HOPI: The patient is a 49-year-old female who presents to the clinic with complaints of intermittent midsternal chest pain that started two weeks ago. She describes it as a moderate 6/10 “squeezing” pain which radiates to the left arm and is worse with exertion. The patient also reports dyspnea associated with the episodes of chest pain and worsening pain in the cold weather. The pain and shortness of breath has a sudden onset and is only alleviated by rest which sometimes interferes with her ability to do cross-country skiing in the winter. Patient denies any fatigue, fever, chills, nausea, vomiting, sleeplessness, or abdominal discomfort. She denies any allergies or use of over-the-counter prescription medications or herbal supplements to help with symptoms. She reports a past medical history of hypertension for which she is taking 12.5 mg of hydrochlorothiazide daily and hypercholesterolemia which she is attempting to manage with diet changes. The family includes stroke and coronary artery disease. The physical examination is normal, except for a BMI of 25.5.
HEENT: Denies runny nose, nasal congestion, or sore throat.
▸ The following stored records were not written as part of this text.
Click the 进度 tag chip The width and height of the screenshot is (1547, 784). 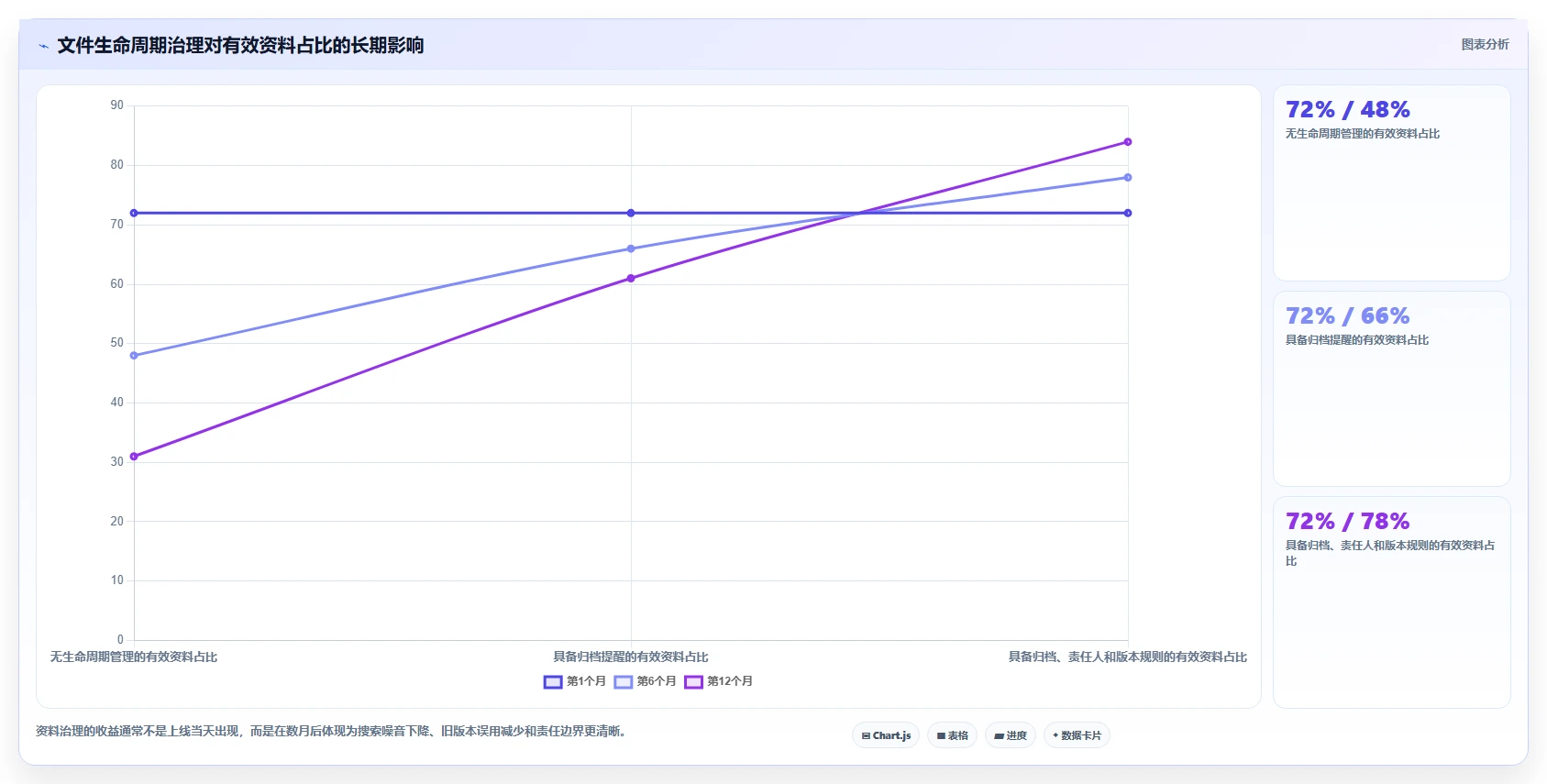tap(1011, 735)
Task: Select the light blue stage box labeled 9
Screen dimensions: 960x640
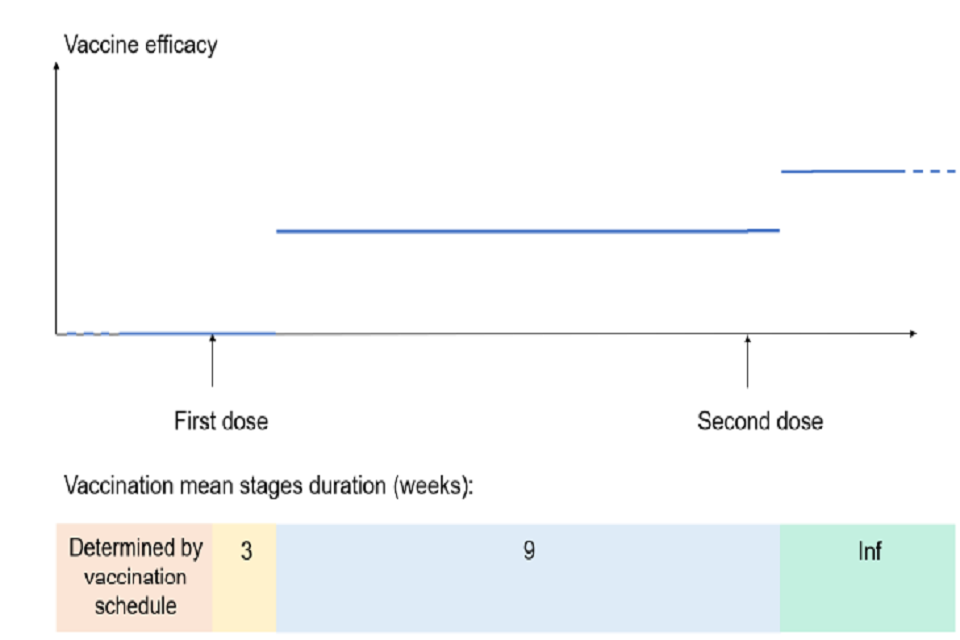Action: pos(527,577)

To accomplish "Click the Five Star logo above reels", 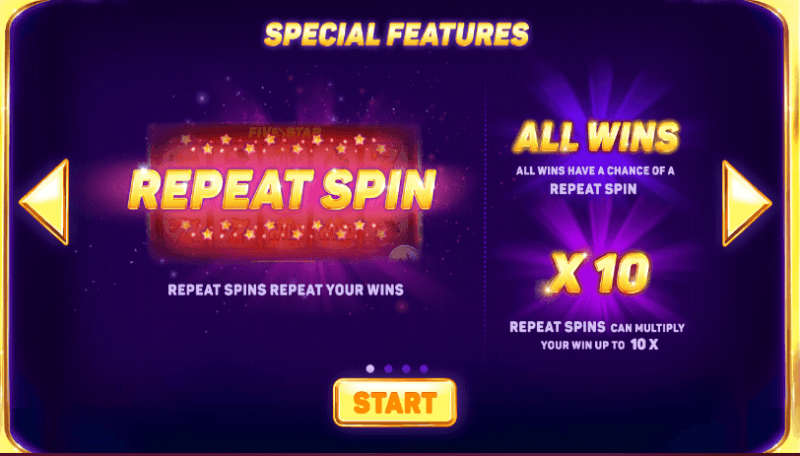I will click(284, 132).
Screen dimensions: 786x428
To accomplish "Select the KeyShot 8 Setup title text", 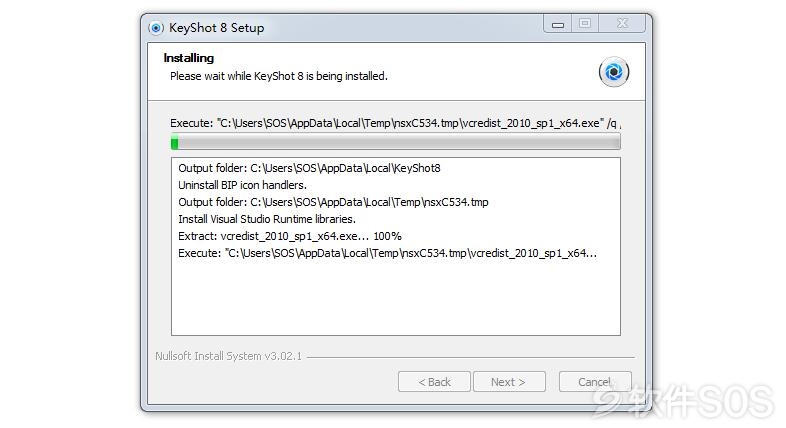I will click(x=217, y=28).
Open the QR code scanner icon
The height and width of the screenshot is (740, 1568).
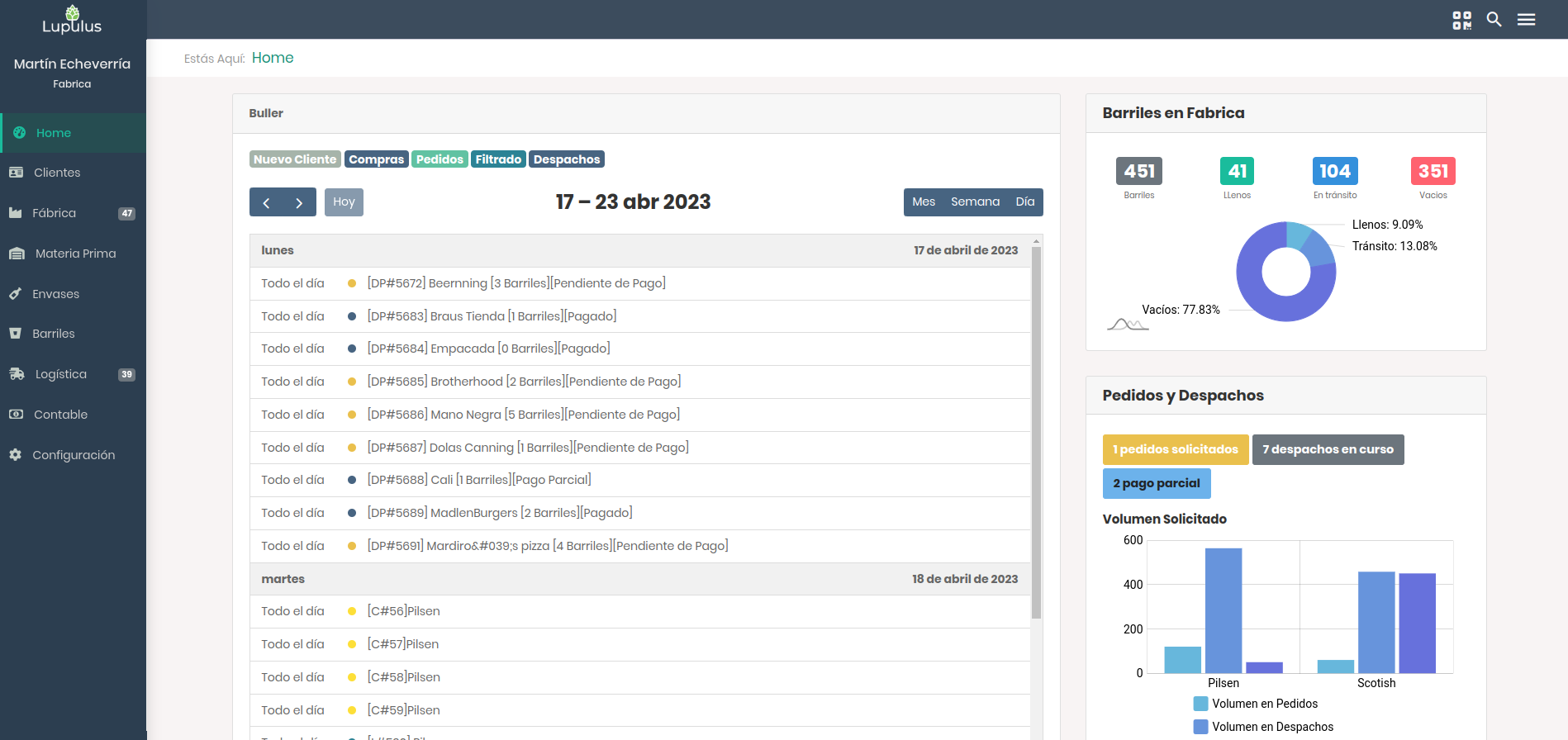coord(1461,20)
Denies recent vision or hearing changes. Denies any difficulties swallowing or jaw/neck pain. Respiratory: Reports worsening dyspnea associated with chest pain, which is alleviated with rest, as well as dyspnea with exertion. Denies history of lung disease or any allergies. Denies nocturnal dyspnea, orthopnea wheezing, difficulty catching breath, or cough/sputum production. Cardiovascular: Reports a history of mild hypertension for which she takes 12.5 mg of hydrochlorothiazide once daily and hypercholesterolemia. She also reports an intermittent squeezing chest pain and dyspnea on exertion typically lasting a few minutes for the past two weeks, especially in the cold weather when she is cross-country skiing. The pain is in the center of her chest, and she rates it as a moderate 6/10. She denies any exercise intolerance and is able to attend a high-intensity aerobics class three times a week despite current symptoms. Denies any palpitation, syncope, or history of irregular heartbeats. Gastrointestinal: Denies nausea, vomiting, constipation, diarrhea, coffee ground emesis, dark tarry stool, bright red blood in bowel movements, early satiety, or bloating. No abdominal pain reported. Musculoskeletal: Reports that the chest pain radiates to left arm. Denies pain, weakness, or swelling in any other extremities or joints. Peripheral vascular: Denies any extremity edema or lower extremity pain.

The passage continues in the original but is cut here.